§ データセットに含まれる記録
=-=-=

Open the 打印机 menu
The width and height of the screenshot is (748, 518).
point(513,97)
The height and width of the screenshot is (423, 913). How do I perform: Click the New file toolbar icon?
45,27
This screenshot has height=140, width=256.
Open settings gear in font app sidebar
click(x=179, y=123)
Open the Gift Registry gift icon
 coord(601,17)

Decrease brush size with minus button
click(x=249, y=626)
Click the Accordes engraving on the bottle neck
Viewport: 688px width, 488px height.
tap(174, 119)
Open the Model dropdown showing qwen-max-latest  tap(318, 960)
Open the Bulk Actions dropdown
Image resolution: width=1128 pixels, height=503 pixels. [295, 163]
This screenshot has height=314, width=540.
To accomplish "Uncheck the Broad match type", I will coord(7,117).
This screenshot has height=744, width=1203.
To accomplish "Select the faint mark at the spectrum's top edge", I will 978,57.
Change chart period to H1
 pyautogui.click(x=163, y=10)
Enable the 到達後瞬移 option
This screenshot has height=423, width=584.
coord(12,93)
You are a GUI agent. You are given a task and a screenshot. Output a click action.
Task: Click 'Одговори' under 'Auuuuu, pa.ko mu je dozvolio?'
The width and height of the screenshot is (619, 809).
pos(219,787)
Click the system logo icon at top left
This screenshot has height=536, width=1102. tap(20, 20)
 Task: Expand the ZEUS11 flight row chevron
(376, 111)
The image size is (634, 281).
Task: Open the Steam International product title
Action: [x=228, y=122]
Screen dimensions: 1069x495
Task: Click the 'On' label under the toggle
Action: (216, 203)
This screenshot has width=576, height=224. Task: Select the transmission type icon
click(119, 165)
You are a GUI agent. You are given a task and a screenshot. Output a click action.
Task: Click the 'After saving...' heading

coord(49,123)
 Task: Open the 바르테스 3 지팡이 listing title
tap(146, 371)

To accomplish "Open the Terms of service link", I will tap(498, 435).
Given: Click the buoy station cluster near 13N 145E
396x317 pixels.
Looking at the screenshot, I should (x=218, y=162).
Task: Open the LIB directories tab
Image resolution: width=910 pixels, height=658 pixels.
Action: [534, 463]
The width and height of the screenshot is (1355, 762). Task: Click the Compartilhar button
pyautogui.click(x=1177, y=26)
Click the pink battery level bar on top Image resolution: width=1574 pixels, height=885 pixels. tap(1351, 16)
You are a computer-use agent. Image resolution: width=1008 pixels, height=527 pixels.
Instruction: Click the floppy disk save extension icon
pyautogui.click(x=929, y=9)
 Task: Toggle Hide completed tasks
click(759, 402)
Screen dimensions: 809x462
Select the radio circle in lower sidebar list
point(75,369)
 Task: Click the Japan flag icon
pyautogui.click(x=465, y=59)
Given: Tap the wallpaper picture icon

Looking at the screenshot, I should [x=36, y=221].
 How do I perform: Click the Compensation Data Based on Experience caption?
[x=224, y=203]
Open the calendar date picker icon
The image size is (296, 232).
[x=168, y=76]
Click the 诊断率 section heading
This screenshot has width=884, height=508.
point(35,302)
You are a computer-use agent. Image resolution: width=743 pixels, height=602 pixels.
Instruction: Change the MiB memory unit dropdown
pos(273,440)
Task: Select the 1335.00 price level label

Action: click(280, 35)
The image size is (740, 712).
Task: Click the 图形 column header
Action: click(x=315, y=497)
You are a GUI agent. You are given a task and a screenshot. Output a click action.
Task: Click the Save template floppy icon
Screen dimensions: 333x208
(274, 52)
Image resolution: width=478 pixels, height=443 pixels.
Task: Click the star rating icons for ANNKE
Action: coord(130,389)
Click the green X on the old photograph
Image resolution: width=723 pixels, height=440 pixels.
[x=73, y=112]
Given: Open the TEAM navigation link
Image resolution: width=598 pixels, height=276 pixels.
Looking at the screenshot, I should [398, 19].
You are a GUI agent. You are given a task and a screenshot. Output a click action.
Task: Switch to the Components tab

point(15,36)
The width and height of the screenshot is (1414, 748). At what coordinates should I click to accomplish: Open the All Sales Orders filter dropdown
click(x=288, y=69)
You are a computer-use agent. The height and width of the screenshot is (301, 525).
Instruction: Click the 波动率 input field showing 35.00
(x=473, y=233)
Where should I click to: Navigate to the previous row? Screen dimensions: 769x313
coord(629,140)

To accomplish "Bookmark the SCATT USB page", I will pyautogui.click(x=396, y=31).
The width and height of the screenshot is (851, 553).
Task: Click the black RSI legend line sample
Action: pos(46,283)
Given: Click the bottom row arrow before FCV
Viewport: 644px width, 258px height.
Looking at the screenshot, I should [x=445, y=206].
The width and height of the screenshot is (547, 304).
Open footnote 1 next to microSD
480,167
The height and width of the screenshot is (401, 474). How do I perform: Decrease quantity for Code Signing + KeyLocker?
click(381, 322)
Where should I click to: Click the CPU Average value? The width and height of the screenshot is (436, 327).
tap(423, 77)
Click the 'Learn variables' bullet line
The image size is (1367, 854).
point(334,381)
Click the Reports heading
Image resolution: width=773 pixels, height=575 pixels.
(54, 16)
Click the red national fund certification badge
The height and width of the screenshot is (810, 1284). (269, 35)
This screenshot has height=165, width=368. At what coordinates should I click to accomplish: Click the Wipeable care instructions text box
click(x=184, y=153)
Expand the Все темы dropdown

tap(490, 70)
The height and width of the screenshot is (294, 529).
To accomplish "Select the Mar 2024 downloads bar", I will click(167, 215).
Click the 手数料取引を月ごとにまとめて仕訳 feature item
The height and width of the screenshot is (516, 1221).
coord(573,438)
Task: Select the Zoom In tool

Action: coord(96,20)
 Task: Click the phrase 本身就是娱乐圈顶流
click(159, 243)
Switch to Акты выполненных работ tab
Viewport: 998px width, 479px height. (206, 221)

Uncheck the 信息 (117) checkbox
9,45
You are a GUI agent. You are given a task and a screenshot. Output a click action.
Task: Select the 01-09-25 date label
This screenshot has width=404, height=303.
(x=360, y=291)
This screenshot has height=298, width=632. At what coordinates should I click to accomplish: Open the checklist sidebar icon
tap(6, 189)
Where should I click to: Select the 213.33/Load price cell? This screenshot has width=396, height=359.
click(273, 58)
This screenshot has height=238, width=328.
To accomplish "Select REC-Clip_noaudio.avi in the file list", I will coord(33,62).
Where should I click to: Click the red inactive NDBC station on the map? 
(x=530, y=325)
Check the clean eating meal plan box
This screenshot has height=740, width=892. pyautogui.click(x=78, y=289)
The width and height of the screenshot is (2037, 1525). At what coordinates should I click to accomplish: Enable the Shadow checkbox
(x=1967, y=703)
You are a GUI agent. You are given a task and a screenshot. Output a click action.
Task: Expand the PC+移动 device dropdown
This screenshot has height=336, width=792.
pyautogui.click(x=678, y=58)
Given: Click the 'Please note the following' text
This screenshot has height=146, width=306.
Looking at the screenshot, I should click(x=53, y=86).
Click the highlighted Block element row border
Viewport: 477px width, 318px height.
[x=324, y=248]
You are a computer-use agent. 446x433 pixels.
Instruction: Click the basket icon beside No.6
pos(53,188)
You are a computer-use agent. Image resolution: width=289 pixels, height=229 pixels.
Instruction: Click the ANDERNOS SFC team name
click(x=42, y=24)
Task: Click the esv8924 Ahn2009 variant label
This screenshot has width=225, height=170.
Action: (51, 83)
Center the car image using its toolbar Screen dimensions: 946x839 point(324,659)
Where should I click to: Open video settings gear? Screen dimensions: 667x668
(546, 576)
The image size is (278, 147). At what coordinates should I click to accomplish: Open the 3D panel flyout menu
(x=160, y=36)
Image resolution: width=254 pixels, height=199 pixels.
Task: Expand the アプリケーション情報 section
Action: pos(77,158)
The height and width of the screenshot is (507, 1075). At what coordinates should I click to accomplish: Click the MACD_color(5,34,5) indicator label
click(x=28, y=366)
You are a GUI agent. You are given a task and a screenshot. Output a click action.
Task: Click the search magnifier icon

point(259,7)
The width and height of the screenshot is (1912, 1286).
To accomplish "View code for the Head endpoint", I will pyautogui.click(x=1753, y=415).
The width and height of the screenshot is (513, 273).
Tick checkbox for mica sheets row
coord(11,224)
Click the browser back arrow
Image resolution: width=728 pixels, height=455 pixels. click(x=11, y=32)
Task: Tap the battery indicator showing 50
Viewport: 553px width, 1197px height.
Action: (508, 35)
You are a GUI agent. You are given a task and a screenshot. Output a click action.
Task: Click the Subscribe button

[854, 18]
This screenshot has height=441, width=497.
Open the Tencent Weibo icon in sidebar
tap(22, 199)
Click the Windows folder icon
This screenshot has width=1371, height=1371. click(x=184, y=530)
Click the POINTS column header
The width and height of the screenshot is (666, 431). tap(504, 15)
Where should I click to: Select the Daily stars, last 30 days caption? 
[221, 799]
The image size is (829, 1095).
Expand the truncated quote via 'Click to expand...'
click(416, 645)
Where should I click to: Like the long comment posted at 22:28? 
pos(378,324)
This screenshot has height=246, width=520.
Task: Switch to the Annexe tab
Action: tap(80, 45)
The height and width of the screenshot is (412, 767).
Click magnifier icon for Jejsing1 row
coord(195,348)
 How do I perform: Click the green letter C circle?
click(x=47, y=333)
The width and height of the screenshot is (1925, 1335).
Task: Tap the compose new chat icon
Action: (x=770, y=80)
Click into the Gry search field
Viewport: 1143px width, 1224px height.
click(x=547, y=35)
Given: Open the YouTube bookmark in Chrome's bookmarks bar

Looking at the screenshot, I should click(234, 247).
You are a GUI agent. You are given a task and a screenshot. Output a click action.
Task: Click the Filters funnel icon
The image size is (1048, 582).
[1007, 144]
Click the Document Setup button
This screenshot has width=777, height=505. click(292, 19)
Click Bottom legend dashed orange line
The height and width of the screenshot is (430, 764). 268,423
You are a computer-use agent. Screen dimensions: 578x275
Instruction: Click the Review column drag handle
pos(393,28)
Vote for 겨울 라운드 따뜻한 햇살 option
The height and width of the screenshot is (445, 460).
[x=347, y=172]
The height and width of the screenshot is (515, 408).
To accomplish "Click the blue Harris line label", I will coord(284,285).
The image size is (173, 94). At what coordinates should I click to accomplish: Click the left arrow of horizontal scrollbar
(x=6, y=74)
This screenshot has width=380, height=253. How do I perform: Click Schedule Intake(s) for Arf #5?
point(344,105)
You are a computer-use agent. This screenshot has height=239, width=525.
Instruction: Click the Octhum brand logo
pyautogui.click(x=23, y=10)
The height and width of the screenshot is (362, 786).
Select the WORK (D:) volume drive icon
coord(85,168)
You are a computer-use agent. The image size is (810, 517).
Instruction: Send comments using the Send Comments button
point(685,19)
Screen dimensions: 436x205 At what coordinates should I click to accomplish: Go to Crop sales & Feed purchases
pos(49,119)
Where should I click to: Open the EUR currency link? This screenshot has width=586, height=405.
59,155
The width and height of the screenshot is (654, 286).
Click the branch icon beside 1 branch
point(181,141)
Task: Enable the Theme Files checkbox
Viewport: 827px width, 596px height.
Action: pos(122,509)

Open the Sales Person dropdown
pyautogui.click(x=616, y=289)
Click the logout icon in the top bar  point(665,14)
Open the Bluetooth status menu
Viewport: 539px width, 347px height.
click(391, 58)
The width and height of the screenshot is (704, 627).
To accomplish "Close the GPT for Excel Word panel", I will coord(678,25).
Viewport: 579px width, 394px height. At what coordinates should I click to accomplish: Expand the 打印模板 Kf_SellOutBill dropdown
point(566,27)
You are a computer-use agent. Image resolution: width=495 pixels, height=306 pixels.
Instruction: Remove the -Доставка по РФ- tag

=-=-=

§ 指示
「will tap(498, 435).」を含む行から「Action: [534, 463]」を含む行までを、「Terms of service」を「Privacy policy」に差し替えて更新する。それ以外は変えずに示すこと。

§ 実行結果
To accomplish "Open the Privacy policy link", I will tap(498, 435).
Given: Click the buoy station cluster near 13N 145E
396x317 pixels.
Looking at the screenshot, I should (x=218, y=162).
Task: Open the LIB directories tab
Image resolution: width=910 pixels, height=658 pixels.
Action: [534, 463]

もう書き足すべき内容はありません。